El hombre tumbado de la foto no está infectado del bichito; simplemente toma un baño de sol saludable y muy mediterráneo.

Un paquistaní vende bebidas 

Oigo vocear a un hombre a mis espaldas. Me doy la vuelta y lo veo acercarse. Por su aspecto deduzco que es paquistaní. Carga con una bolsa. “¿Coca-Cola, cerveza, Fanta?”, pregunta. Muevo la mano para indicarle que no me interesa. Luego se pone a hablar con un compatriota, que se dedica al mismo negocio. 

Salgo de la playa con el recuerdo vivo de los jubilados enamorados. Cruzo el paseo y busco un bar en Eugenia Viñes (entonces era fácil encontrar locales abiertos porque aún no se había declarado la Ley Seca). Me siento en la terraza de La Ola, al lado de las vías del tranvía. Pido una caña y me sirven un doble. Decido no protestar. A mi lado charlan tres profesores. El más joven, de maneras delicadas, les cuenta los planes para sus vacaciones no falleras.   

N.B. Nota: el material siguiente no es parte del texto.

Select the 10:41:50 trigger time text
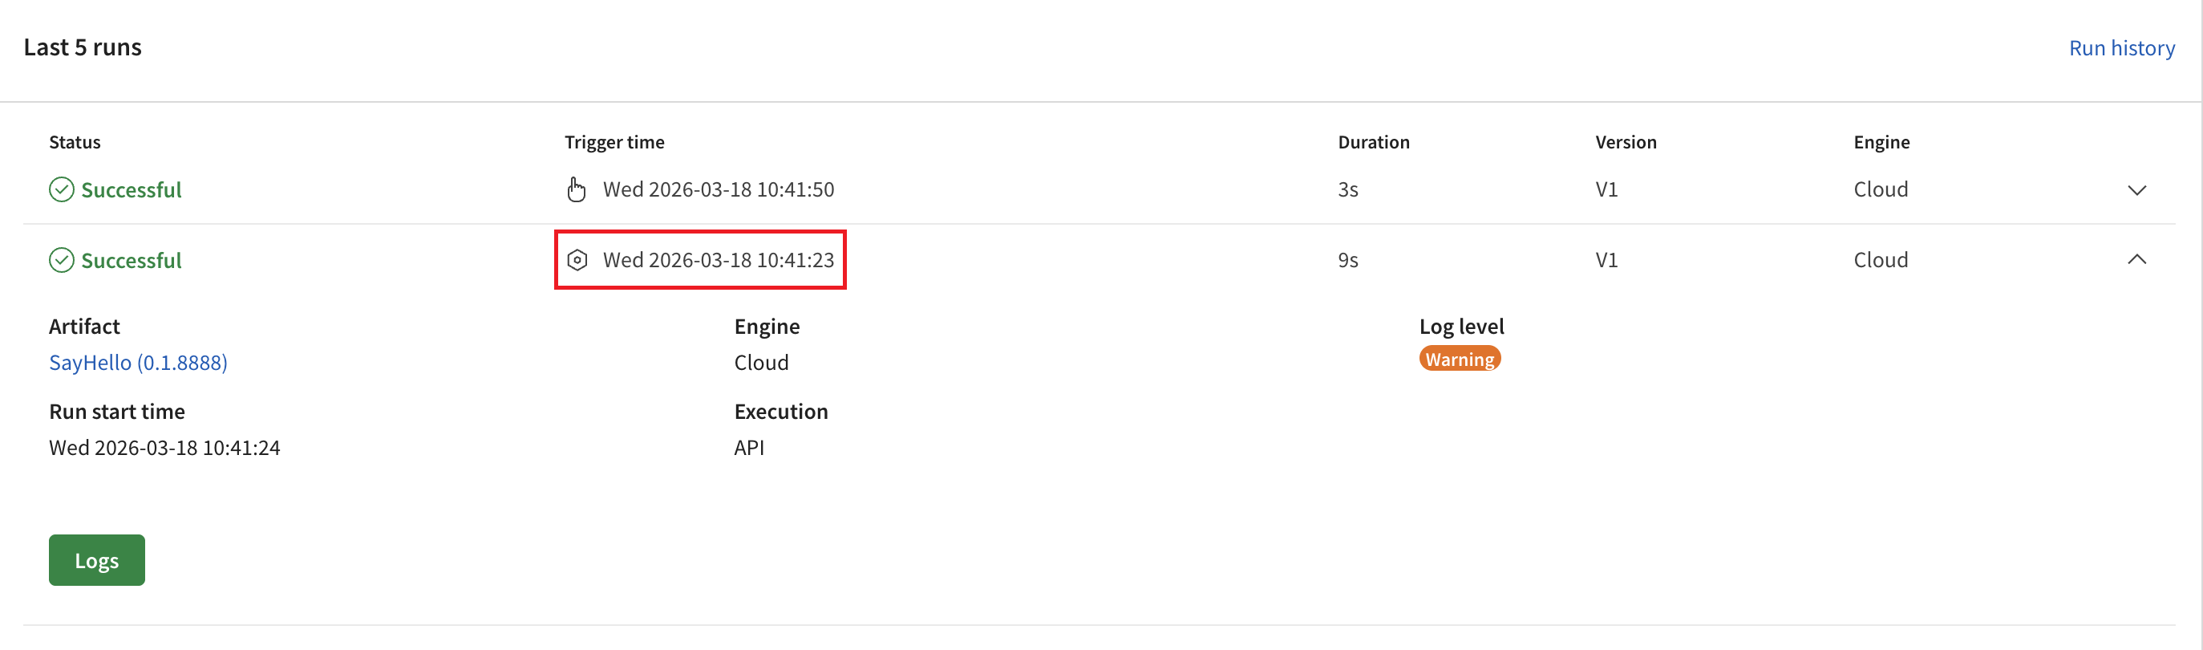The width and height of the screenshot is (2203, 650). click(718, 189)
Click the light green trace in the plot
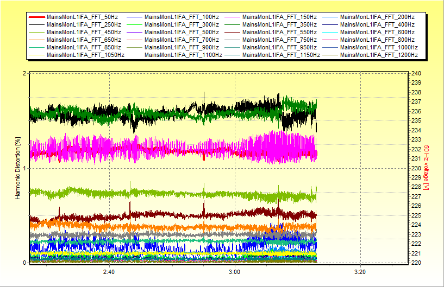This screenshot has height=287, width=444. tap(163, 193)
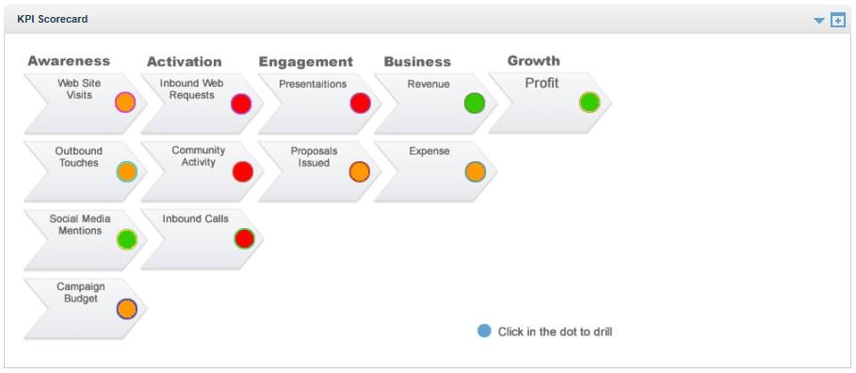Image resolution: width=856 pixels, height=373 pixels.
Task: Expand the KPI Scorecard panel with plus icon
Action: pos(837,20)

Del local emerge la voz cavernosa de un locutor, que da el último parte de guerra. Conecta con hospitales y con algún ministerio. Durante unos minutos cumple con su papel de agitar el miedo. Tiene tablas. No espero a apurar la cerveza. Me alejo sin sentir ni miedo ni esperanza. Pero me noto vacío y triste, y mi tristeza es vulgar, nada heroica, y pienso que también esto pasará.